Keenly aware of the ethical challenges, the scientific community has been searching for other methods to generate embryonic stem cells. In 2007, scientists accomplished a feat that could make the ethical controversy obsolete. They discovered a way to produce embryonic-like stem cells without touching an embryo. They did this by reprogramming mature cells, converting them into cells that to all appearances behave exactly like embryonic stem cells, capable of dividing and differentiating into any cell type.

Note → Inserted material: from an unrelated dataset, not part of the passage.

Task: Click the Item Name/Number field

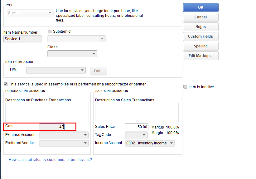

In 2007, James Thompson at the University of Wisconsin and Shinya Yamanaka of Kyoto University in Japan independently showed that they could turn a mature human cell–one that has already differentiated–into an “embryonic” stem cell by inserting four human genes into its genome. They called the new cells induced pluripotent stem cells to reflect the fact that mature cells had been genetically manipulated to become embryonic-like stem cells. Yamanaka, for example, took an adult skin cell and inserted four human genes into it–genes that are normally switched off in skin cells. The added genes produced proteins that were able to turn off the expression of genes associated with the differentiated state and turn on genes associated with pluripotency. By changing gene expression in this way, the researchers were able to “de-differentiate” the skin cell–to turn back the clock, in a sense–and return the cell to its embryonic state. It was a major technological breakthrough. This promising technique may offer a way to produce transplantable cells that are genetically matched to a patient without depending on embryos. For his pioneering work, Yamanaka won a Nobel prize in 2012 (INFOGRAPHIC 13.8).

Atala’s group has also shown that it is possible to isolate embryonic-like stem cells from amniotic fluid, another potentially valuable way of obtaining them.

Research using both embryonic and adult stem cells in regenerative medicine is forging ahead. In 2012, scientists at Advanced Cell Technology, a biotechnology company in Massachusetts, reported that they had partially restored vision to two legally blind patients suffering from an eye disease called macular degeneration. The stem cells were injected directly into the patients’ eyes, where they differentiated into new retina cells. And researchers at Emory University and the University of Michigan are conducting a clinical trial of embryonic stem cells in patients with ALS (amyotrophic lateral sclerosis, or Lou Gehrig’s disease), with some initial positive results: a few patients have regained the ability to move some previously paralyzed muscles.

As for how the stem cells are working on a chemical level to heal damaged tissue, researchers are the first to admit they don’t know. “Even the dumbest stem cell is smarter than the smartest neuroscientist,” says Evan Snyder, program director at the Burnham Institute for Medical Research in La Jolla, California. “The cells are making stuff that we might not be able to identify for centuries.” But that hasn’t stopped researchers from attempting to use stem cells for therapeutic purposes.